# Pre-processing examples on modcloth dataset

### Attribution: Soujanya G, Kaggle

The notebook was released under the [Apache 2.0](http://www.apache.org/licenses/LICENSE-2.0) open source license.

# **About the dataset**

In this notebook, we will use modcloth_final_data.json as input dataset

In [None]:
# import necessary libraries

# File read and EDA(Data Cleansing & Transformations)
import numpy as np  
import pandas as pd 

# EDA Visualization
import matplotlib.pyplot as plt
import seaborn as sns

## Mounting gDrive

In [None]:
#Mounting gDrive in Colaboratory
try:
    from google.colab import drive
    drive.mount("/content/drive/", force_remount=True)
    google_drive_prefix = "/content/drive/My Drive"
    data_prefix = "{}/mnist/".format(google_drive_prefix)
except ModuleNotFoundError: 
    data_prefix = "data/"

In [None]:
#Change directory to my folder for analytics labs where I have cloned my gitHub repositories with magic command.

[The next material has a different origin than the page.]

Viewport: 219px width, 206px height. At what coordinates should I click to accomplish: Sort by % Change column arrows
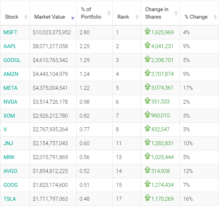pyautogui.click(x=215, y=17)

%cd drive/My Drive/Data_analytics_lab

# Read input json data

In [None]:
#Read file and view first ten rows
mc_data= pd.read_json("data_code_along/modcloth_final_data.json", lines=True)
mc_data.head() # displays first 5 records in the dataframe

## EDA - Exploratory Data Analysis

# Column names are inconsistent
Some of the column names are having space and rest of them are having underscore in between them. Hence try to be consistent by adding underscore instead of space

> size is a keyword in pandas , make sure to change the feature name "size" to some user defined name like "mc_size"
https://pandas.pydata.org/pandas-docs/stable/reference/api/pandas.DataFrame.size.html

In [None]:
mc_data.columns = ['item_id', 'waist', 'mc_size', 'quality', 'cup_size', 'hips', 'bra_size', 'category', 'bust', 'height', 'user_name', 'length', 'fit', 'user_id', 'shoe_size', 'shoe_width', 'review_summary', 'review_test']

> see the total number of observations, column names and datatypes info 

In [None]:
mc_data.info()

# Sparse Data

Given data is having lot of missing values , for example look at the columns such as shoe_size and show_width.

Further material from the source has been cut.